Bevor ich meine Sachen von Ritters abholte, wollte ich noch ein kurzes Telefonat führen… und wurde beim Abheben des Hörers von der mir bereits (seit Silvester) so vertrauten amharisch sprechenden Frauenstimme begrüßt, die mir mitteilte, dass ich meine Telefonrechnung nicht bezahlt hätte… Abgeschottet von der Außenwelt
(Internet ging folglich auch nicht) und ohne fließendes Wasser entschied ich mich dazu einen Film anzusehen. Immerhin wurde nicht auch noch der Strom abgeschaltet
.
Montag, 23.3.2009
Seit ein paar Stunden läuft das Wasser (vorübergehend) wieder und seit heute Mittag bin ich auch wieder mit der Außenwelt verbunden. Was los war? Keine Ahnung. Ich hatte noch keine Zeit, zum telecommunication office zu gehen, als mein Telefon einmal klingelte. Als ich den Hörer abnahm, erklang ein Freizeichen.
Die Telekom ist ein Mysterium für sich, die Begründung brauche ich gar nicht, Hauptsache, es funktioniert wieder
.
Heute Abend musste ich aus gegebenem Anlass mal mit Insa telefonieren.
Dienstag, 24.3.2009
Heute ging ich nach der Schule zur deaf school. Was ich dort erlebte, könnt ihr unter „deaf school“ meine Erlebnisse nachlesen. Es war ein sehr netter Nachmittag.
Abends sah ich dann noch einen Film und schrieb ein paar E-Mails.
Mittwoch, 25.3.2009
Heute Nach der Schule Mittagessen bei Ritters, anschließend deaf school (siehe im Menu).

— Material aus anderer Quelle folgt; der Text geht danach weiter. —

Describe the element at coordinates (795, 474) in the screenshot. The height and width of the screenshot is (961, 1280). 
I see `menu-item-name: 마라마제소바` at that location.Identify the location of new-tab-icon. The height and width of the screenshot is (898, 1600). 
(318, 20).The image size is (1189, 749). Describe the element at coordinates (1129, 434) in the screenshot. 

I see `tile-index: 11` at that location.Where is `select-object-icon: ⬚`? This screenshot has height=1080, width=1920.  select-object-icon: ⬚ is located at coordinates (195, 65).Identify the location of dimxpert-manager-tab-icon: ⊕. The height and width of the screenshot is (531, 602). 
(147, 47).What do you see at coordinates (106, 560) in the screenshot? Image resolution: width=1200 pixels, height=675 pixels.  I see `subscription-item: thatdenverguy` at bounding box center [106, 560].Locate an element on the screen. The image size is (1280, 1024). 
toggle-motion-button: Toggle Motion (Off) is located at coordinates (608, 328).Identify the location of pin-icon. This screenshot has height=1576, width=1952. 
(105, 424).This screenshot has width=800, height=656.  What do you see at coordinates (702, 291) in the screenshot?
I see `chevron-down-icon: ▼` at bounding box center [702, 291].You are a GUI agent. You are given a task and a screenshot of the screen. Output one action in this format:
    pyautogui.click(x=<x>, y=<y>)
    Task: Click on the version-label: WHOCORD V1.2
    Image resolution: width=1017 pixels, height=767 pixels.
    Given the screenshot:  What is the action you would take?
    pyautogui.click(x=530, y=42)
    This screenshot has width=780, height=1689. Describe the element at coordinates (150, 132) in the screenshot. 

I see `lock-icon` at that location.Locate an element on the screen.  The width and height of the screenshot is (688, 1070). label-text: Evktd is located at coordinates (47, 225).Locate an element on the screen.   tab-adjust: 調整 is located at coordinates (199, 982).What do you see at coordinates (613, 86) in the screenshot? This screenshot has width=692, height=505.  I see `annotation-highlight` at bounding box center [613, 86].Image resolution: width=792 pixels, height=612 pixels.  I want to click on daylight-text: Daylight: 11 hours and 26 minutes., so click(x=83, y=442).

Nach der deaf school ging ich mit Outi und Katja (Finninnen) und unserem co-worker zum „Sport-Hotel“ und tranken dort einen Kaffee mit einem Freund von ihm. Anschließend gingen wir ferenjis noch zur Post und Obstkaufen. Es gab sogar Ananas in Hossana. Wir tranken einen Avocado-Papaysa- bzw. Papaya-Mango-Saft und fuhren anschließend mit dem Dreiradtaxi zur Synode. Es war mittlerweile schon 18.45 Uhr. Ich schaute kurz bei Franz vorbei und las dann noch eine Weile und füllte meine Wasservorräte auf. Morgen ist wieder ein Tag X.
Donnerstag, 26.3.2009
Um 5.30 Uhr wurde der Strom abgestellt und somit lief auch das Wasser nicht. Nach dem Unterricht legte ich mich hin, da ich tierische Unterleibschmerzen hatte. Gegen 18 Uhr kam Franz vorbei, um Wasser (auf meinem GAS-Herd) zu kochen. Er blieb bis 20 Uhr. Dann rief ich Katrin in Addis an und später bekam ich dann noch einen Anruf meiner Eltern. Gegen 22 Uhr wurde der Strom wieder angestellt. Ich rief meine Mails ab und ging dann auch bald ins Bett.
Freitag, 27.3.2009
Heute schrieb ich nach der Schule ein paar Bewerbungen, las, lud Fotos hoch und schaute abends einen Film.